Today I stuck my passport in an envelope and sent it off with the postman to be renewed at the US Embassy in Copenhagen. See, with everything that was going on before we left, I forgot to check if my passport was valid for the entire time we’ll be here in Denmark. And of course, it’s not. It expires about a year too early, which means my visa also expires about a year too early. Yikes!

Fortunately, I’ve checked – thoroughly – and it seems pretty easy to renew both documents while abroad, starting with my passport. I still have about a year to go on it, but since I know we won’t be traveling for the next few months I decided to just go ahead and get it done.

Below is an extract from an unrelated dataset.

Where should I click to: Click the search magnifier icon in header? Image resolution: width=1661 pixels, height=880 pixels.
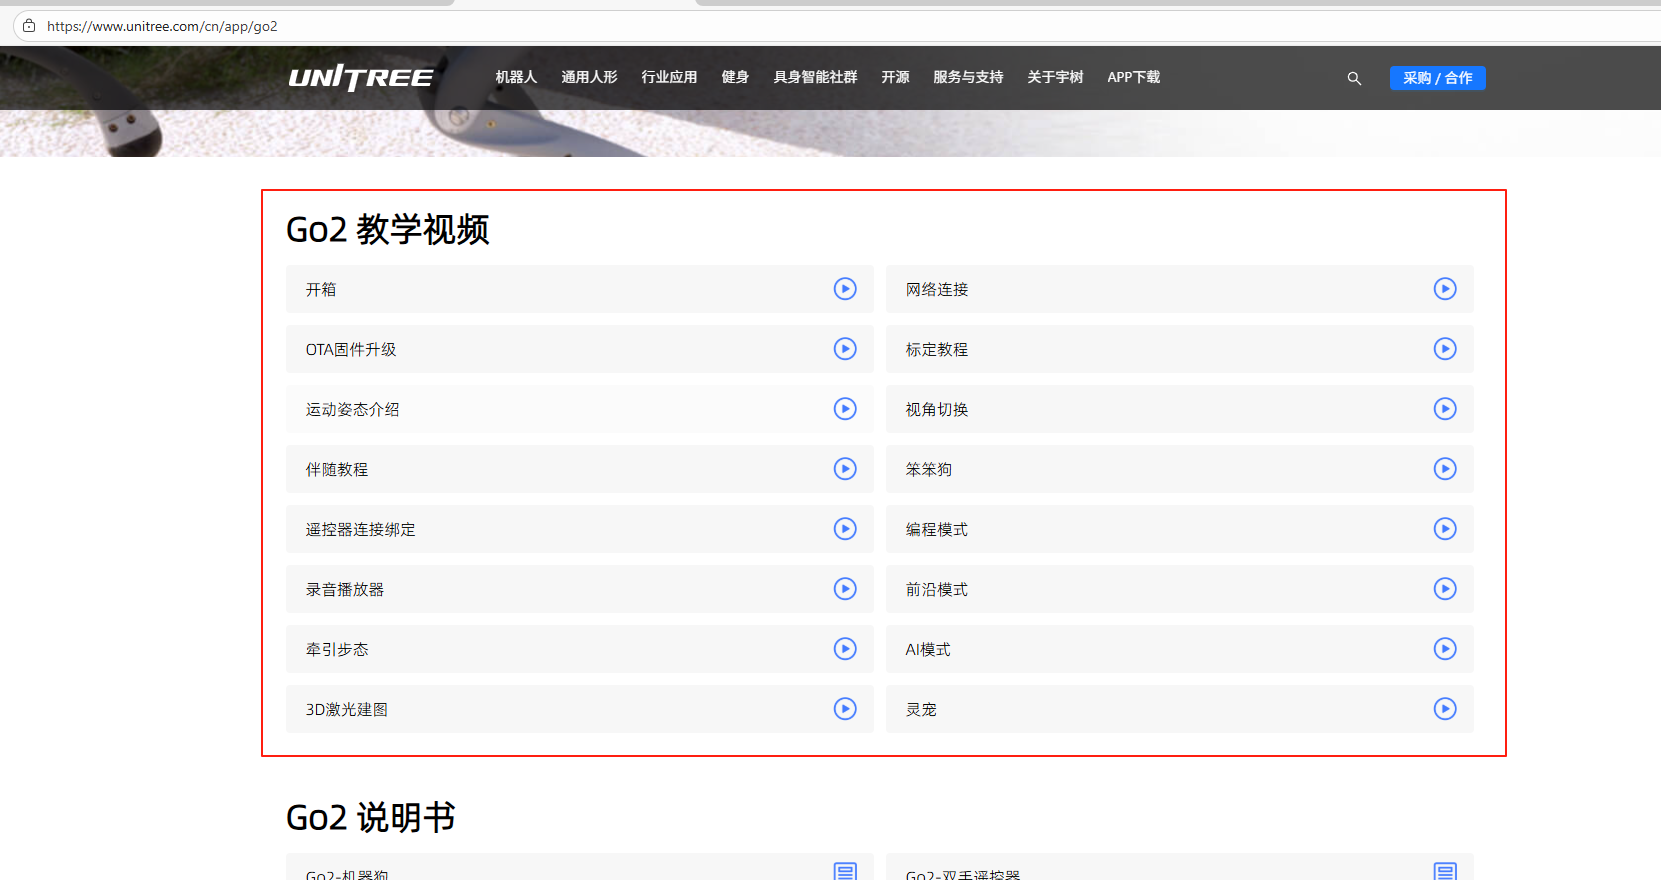pos(1354,78)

It’s a very strange feeling to be outside of my country without my passport. I know that I don’t need it for day to day living, and I’m pretty sure I can travel through Europe without it as long as I have my Danish ID card. But it’s the only thing that will get me back into the US, so not having it on me and trusting it to the whims of the post service is a little strange.

Luckily, the lady at the postoffice reminded me that I should get a tracking number for the package so I can watch it wing its way over to the embassy. And another good thing is that it only takes about 2 weeks to renew your passport while abroad, compared with something like 6 weeks if you’re renewing it inside the US. So hopefully I won’t have to be without it for long.

So lesson learned. And a warning for all you planning on moving abroad: check the expiration date of your passport a good 6-4 months before the actual move!! It will just make your life a lot easier.

What I'll look like when my new passport arrives safely.

What I’ll look like when my new passport arrives safely.